= WORK INSTRUCTION =
Please set down exactly the lines from the one containing "Enable the HDR风格 mode" through the last line of the records below, both included, with no pictures.
========================================================================
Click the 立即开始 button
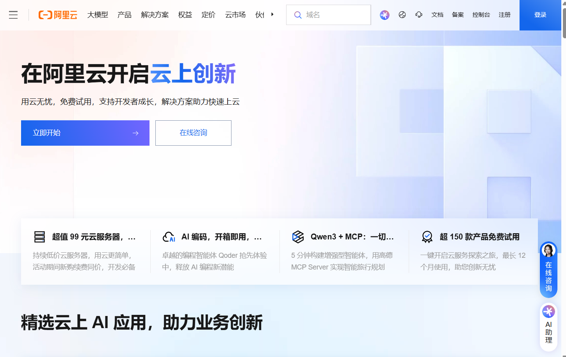 pos(85,133)
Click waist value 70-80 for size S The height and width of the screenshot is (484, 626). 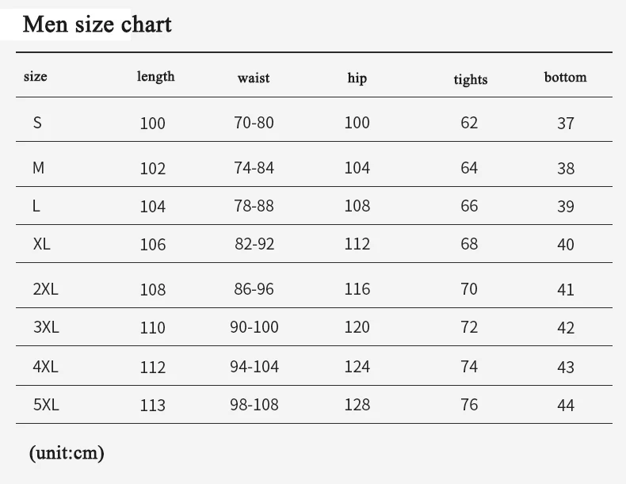point(254,123)

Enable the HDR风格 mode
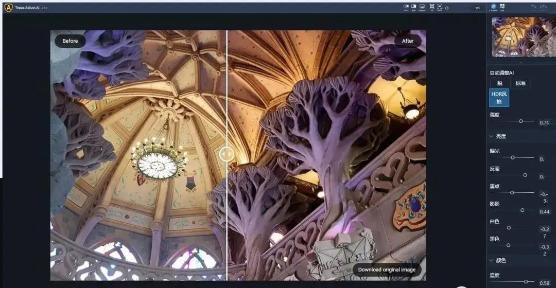coord(499,97)
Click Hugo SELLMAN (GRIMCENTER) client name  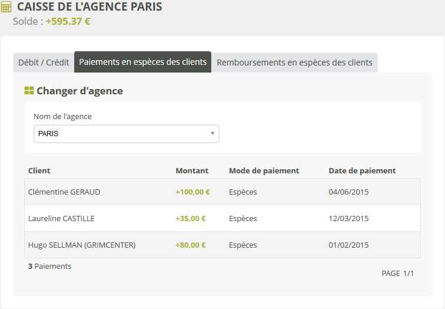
========================================================================
= RESPONSE TO THE EXERCISE =
Enable the HDR风格 mode
coord(499,97)
Click Hugo SELLMAN (GRIMCENTER) client name  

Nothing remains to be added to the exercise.